Ghislain Grodard-Humbert, président de l’AFDN (Association française des diététiciens nutritionnistes), est bien conscient des enjeux qui entourent cette pratique. Pour lui, partager ce que l’on mange quotidiennement n’est pas un problème en soi. «Témoigner peut être intéressant. On le voit par exemple à l’hôpital, avec le développement des patients experts», c’est-à-dire d’anciens malades ou malades qui deviennent des personnes-ressources, pour assurer une meilleure prise en charge d’un suivi médical.

«Ethique et déontologie»

Mais avec l’industrie agroalimentaire en embuscade, lui comme d’autres professionnels de santé s’inquiètent : «Ça commence à poser problème quand des personnes vont diffuser une vision dogmatique, avec une stratégie de la mercantilisation de la nutrition et de l’alimentation.» En témoignent les comptes spécialisés dans les médecines alternatives et les multiples sollicitations de leur audience relatives à l’alimentation.
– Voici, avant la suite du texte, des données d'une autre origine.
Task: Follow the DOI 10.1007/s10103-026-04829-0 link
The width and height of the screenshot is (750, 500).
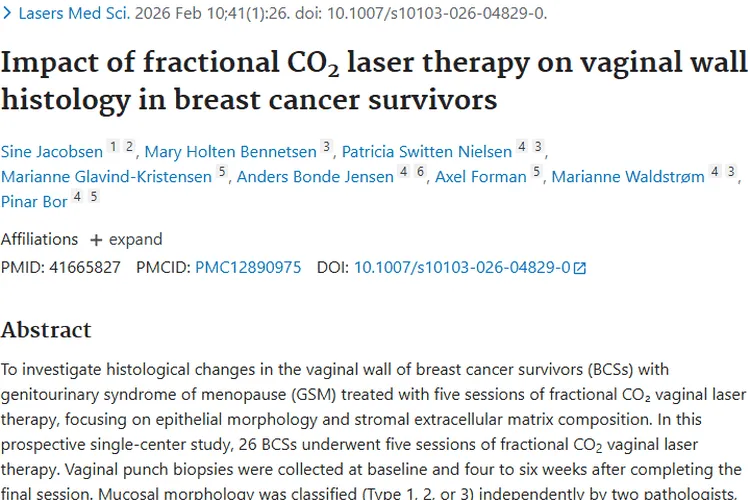Action: coord(461,268)
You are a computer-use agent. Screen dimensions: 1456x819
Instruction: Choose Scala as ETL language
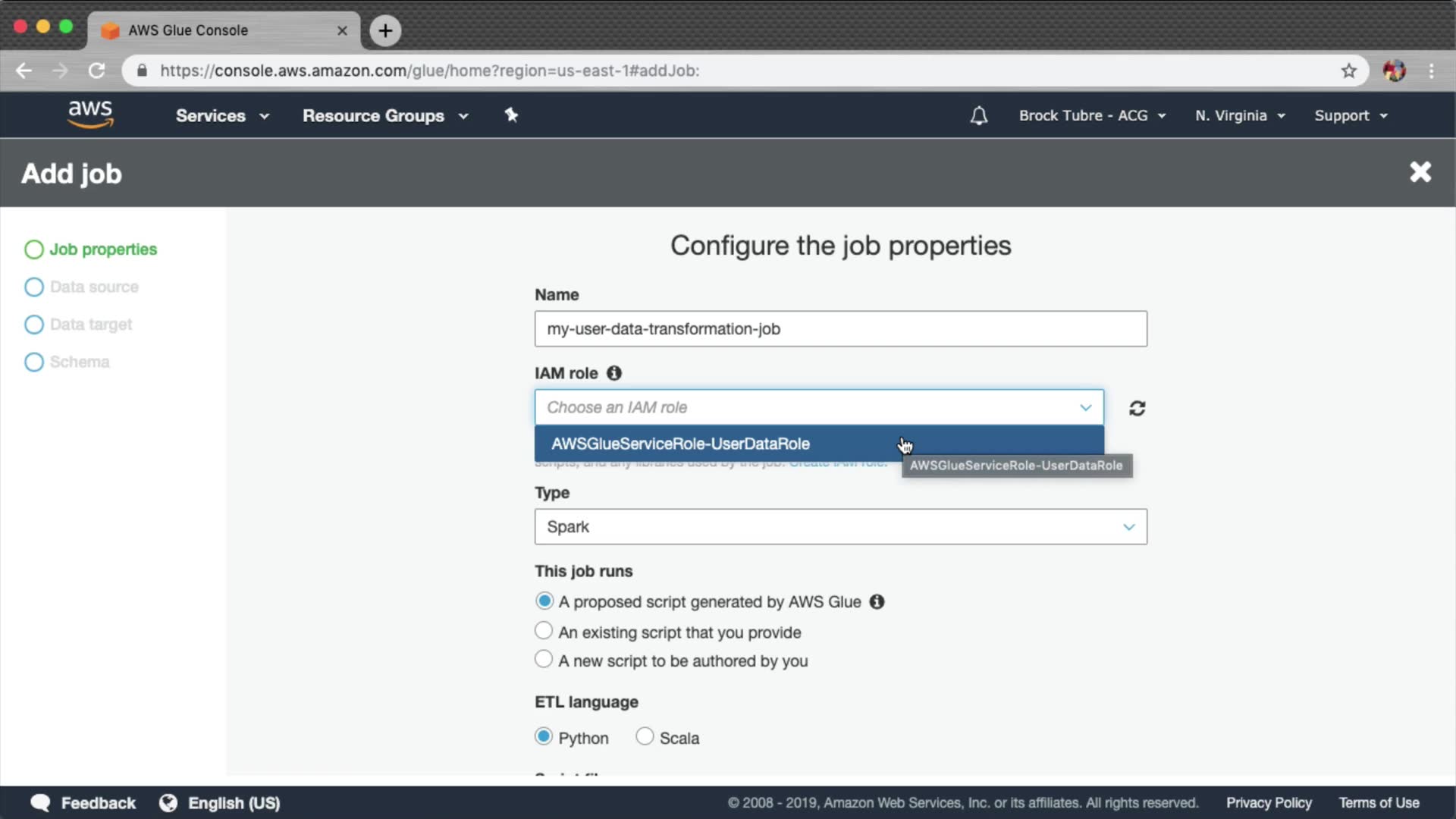click(x=645, y=736)
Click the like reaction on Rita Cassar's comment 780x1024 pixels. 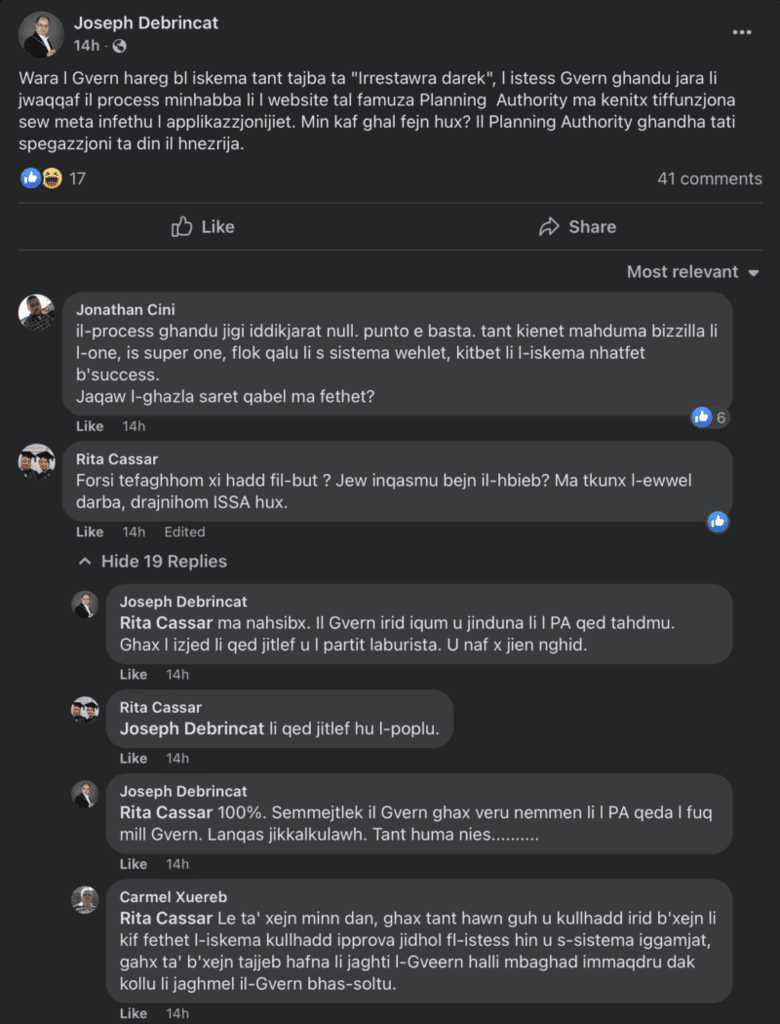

Un problème de dérèglement hormonal, d’arthrose, de prise de poids ? La solution est toute trouvée : une consultation en naturopathie «Les naturopathes n’ont pas de formation universitaire, rappelle Ghislain Grodard-Humbert. Ils ne sont donc pas légitimes pour donner de tels conseils.»

En France, seuls les médecins nutritionnistes et diététiciens nutritionnistes peuvent se prévaloir de diplômes reconnus par l’Etat mais l’utilisation du terme «nutritionniste» n’est pas protégée par la loi. Un jour coach, le lendemain expert en nutrition : certains influenceurs entretiennent un certain flou sur leur degré d’expertise. Le président de l’AFDN demande donc à ce que les conseils en diététique et nutrition en ligne soient mieux encadrés, en créant par exemple la notion d’exercice illégal de cette activité, au même titre que pour la médecine. «Il faut que l’on occupe le terrain. Le diététicien va le faire avec son éthique et sa déontologie. En expliquant et clarifiant des concepts, en levant des croyances, sans être alarmiste.» Un avis que partage Claire Trommenschlager : «On ne devrait pas pouvoir donner des conseils en nutrition sans diplôme, après avoir eu seulement une formation qui a duré trois heures avec son revendeur.» Mieux vaut donc laisser aux professionnels le soin de déterminer comment avoir une alimentation plus équilibrée, et se pencher plutôt sur les contenus culinaires qui promeuvent le plaisir de manger. C’est aussi cela, avoir un rapport sain à la nourriture.